February 12, 2007 -- The Oberlin College Board of Trustees has amended its investment policy to encourage the College’s investment managers to divest from targeted companies that conduct business with the government of Sudan. The goal is that divestment will put economic pressure on the Sudanese government, making it difficult to fund actions that have been recognized internationally as genocide.

“When there’s any international attention put on Sudan, violence goes down,” says Rebekah Bob-Waksberg ’09, a student representative of the campus activist organization STAND (Students Taking Action Now: Darfur), a nationwide student anti-genocide coalition with more than 600 chapters.

### What you are asked to do
Rewrite the Oberlin divestment passage from the words "February 12, 2007" through the words "internationally as genocide.", swapping "economic pressure" for "financial pressure". The listing that comes next is separate material with no connection to the Oberlin divestment passage.

### Item-finding listing
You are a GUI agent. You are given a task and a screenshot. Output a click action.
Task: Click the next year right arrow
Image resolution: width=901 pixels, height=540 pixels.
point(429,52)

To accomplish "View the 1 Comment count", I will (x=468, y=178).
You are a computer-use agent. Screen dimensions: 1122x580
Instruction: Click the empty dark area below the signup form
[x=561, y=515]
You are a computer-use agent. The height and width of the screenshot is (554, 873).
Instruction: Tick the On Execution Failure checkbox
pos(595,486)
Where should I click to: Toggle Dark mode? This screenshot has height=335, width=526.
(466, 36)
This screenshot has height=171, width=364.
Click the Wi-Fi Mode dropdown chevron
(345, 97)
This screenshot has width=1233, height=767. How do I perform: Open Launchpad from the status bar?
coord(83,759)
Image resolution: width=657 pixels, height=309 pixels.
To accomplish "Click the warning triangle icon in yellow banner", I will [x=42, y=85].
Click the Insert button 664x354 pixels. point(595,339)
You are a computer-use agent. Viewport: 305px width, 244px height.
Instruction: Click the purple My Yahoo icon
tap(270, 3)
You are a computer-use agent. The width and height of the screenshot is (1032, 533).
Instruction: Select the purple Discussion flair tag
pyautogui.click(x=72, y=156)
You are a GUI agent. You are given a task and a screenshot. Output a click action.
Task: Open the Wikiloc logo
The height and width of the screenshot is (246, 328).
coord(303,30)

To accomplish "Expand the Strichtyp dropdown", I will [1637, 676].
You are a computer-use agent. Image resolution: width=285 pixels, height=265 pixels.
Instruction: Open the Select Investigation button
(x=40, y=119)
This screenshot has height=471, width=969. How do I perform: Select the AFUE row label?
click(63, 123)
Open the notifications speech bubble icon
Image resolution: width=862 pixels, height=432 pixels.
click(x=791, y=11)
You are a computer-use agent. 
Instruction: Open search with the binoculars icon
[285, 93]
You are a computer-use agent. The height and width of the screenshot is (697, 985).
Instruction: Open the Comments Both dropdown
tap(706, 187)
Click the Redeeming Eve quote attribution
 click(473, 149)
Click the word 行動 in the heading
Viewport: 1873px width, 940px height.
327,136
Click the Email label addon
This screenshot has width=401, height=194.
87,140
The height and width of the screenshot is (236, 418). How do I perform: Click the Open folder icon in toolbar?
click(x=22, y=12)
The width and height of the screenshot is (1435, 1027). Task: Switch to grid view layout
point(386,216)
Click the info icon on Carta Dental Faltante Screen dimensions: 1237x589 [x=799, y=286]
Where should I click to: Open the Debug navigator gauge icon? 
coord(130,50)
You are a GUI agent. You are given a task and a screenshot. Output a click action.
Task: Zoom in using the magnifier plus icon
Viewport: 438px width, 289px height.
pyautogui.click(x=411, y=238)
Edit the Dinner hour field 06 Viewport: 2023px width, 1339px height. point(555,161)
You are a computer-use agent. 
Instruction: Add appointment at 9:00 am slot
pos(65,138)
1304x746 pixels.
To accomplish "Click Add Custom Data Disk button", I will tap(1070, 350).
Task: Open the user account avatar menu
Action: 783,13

### Task answer
February 12, 2007 -- The Oberlin College Board of Trustees has amended its investment policy to encourage the College’s investment managers to divest from targeted companies that conduct business with the government of Sudan. The goal is that divestment will put financial pressure on the Sudanese government, making it difficult to fund actions that have been recognized internationally as genocide.